_Your assignment_. Below are the records. Reproduce exactly the lines from the one containing "Where should I" through the final line, and omit any pictures.

_Exercise data_.
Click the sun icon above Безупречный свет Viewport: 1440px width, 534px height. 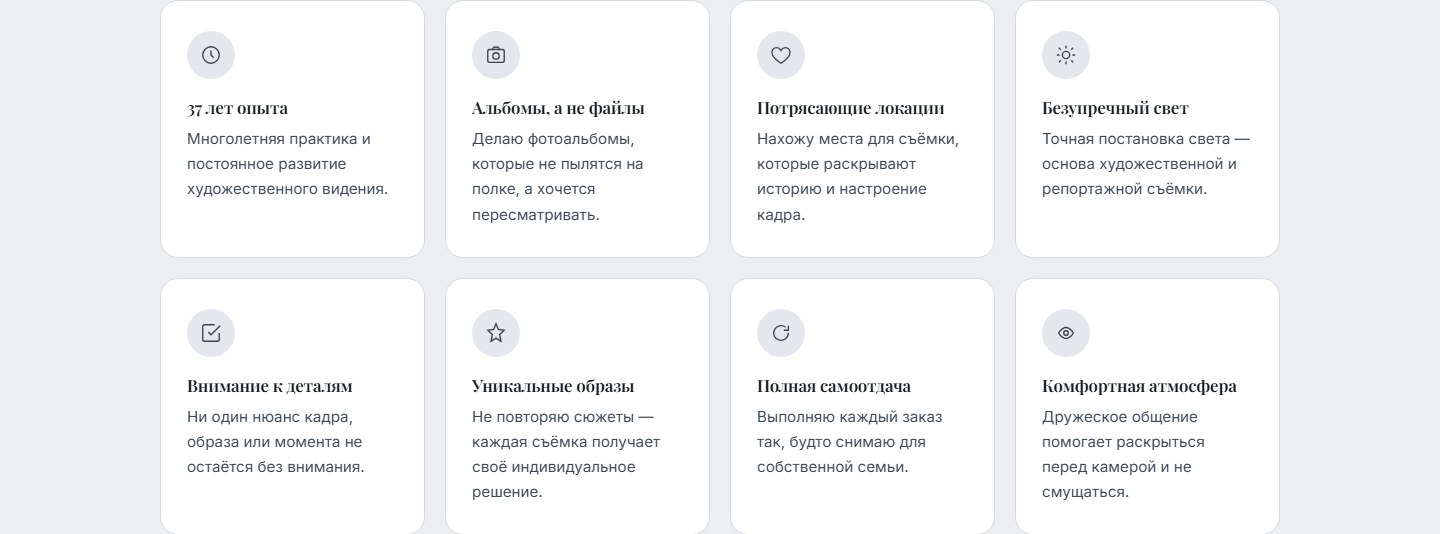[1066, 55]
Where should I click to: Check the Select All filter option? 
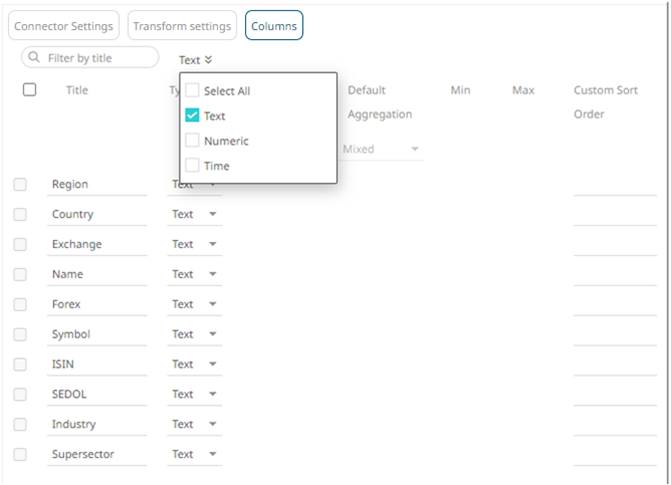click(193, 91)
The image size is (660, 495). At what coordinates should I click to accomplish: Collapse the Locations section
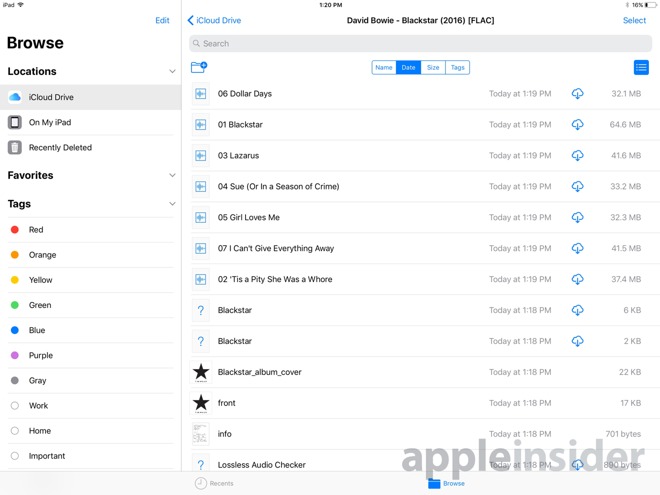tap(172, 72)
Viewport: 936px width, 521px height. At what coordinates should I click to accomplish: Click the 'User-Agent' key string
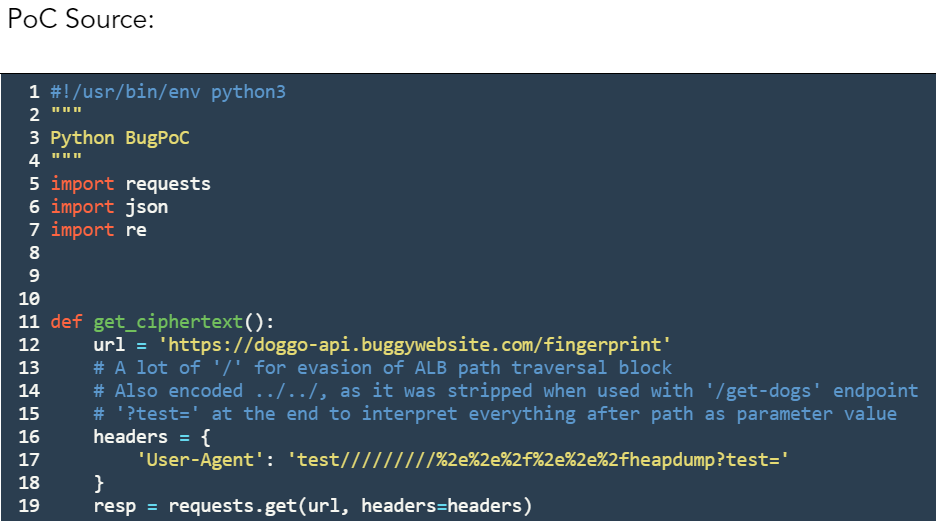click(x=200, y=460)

_Task answer_.
Where should I click to: Check the Select All filter option? 
click(193, 91)
The image size is (660, 495). At what coordinates should I click to accomplish: Collapse the Locations section
tap(172, 72)
Viewport: 936px width, 521px height. At what coordinates should I click to accomplish: Click the 'User-Agent' key string
click(x=200, y=460)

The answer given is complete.